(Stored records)
____________________

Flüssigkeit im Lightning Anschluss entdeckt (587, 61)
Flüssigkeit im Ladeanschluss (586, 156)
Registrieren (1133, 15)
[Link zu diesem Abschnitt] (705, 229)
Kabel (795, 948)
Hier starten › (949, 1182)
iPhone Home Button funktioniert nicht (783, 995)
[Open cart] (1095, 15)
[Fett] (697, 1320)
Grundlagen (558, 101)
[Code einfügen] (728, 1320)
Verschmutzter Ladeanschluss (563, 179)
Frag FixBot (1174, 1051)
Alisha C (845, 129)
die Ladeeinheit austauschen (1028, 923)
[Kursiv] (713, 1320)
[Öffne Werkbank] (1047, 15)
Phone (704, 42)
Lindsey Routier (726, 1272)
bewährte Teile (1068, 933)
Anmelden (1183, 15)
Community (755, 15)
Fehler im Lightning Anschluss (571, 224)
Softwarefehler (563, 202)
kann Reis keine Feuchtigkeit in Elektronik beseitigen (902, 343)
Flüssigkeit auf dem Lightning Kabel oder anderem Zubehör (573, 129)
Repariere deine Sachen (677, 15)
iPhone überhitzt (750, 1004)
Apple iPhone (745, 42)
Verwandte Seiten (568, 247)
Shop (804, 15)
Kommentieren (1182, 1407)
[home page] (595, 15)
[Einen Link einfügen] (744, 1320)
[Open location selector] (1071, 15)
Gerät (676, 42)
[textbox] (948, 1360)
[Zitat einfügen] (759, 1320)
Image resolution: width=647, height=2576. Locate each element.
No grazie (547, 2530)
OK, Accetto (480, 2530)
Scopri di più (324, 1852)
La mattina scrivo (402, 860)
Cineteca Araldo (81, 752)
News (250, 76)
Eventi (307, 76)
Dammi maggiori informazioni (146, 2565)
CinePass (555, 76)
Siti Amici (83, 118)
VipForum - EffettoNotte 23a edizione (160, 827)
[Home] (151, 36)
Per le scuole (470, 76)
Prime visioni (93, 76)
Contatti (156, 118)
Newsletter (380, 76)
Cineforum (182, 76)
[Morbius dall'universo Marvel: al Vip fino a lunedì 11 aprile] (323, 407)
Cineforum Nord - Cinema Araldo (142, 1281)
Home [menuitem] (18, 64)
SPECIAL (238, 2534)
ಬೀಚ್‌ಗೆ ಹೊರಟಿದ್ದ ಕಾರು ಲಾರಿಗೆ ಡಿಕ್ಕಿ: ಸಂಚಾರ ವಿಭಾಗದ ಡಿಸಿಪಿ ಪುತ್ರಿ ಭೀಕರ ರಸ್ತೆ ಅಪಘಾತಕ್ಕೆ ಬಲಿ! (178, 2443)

____________________

*WHAT IS NEEDED*
Give back exactly the lines above, from the line containing "Shop (804, 15)" through the line containing "[Morbius dall'universo Marvel: al", with both end lines and nothing more.

*SOLVED PROBLEM*
Shop (804, 15)
Kommentieren (1182, 1407)
[home page] (595, 15)
[Einen Link einfügen] (744, 1320)
[Open location selector] (1071, 15)
Gerät (676, 42)
[textbox] (948, 1360)
[Zitat einfügen] (759, 1320)
Image resolution: width=647, height=2576. Locate each element.
No grazie (547, 2530)
OK, Accetto (480, 2530)
Scopri di più (324, 1852)
La mattina scrivo (402, 860)
Cineteca Araldo (81, 752)
News (250, 76)
Eventi (307, 76)
Dammi maggiori informazioni (146, 2565)
CinePass (555, 76)
Siti Amici (83, 118)
VipForum - EffettoNotte 23a edizione (160, 827)
[Home] (151, 36)
Per le scuole (470, 76)
Prime visioni (93, 76)
Contatti (156, 118)
Newsletter (380, 76)
Cineforum (182, 76)
[Morbius dall'universo Marvel: al Vip fino a lunedì 11 aprile] (323, 407)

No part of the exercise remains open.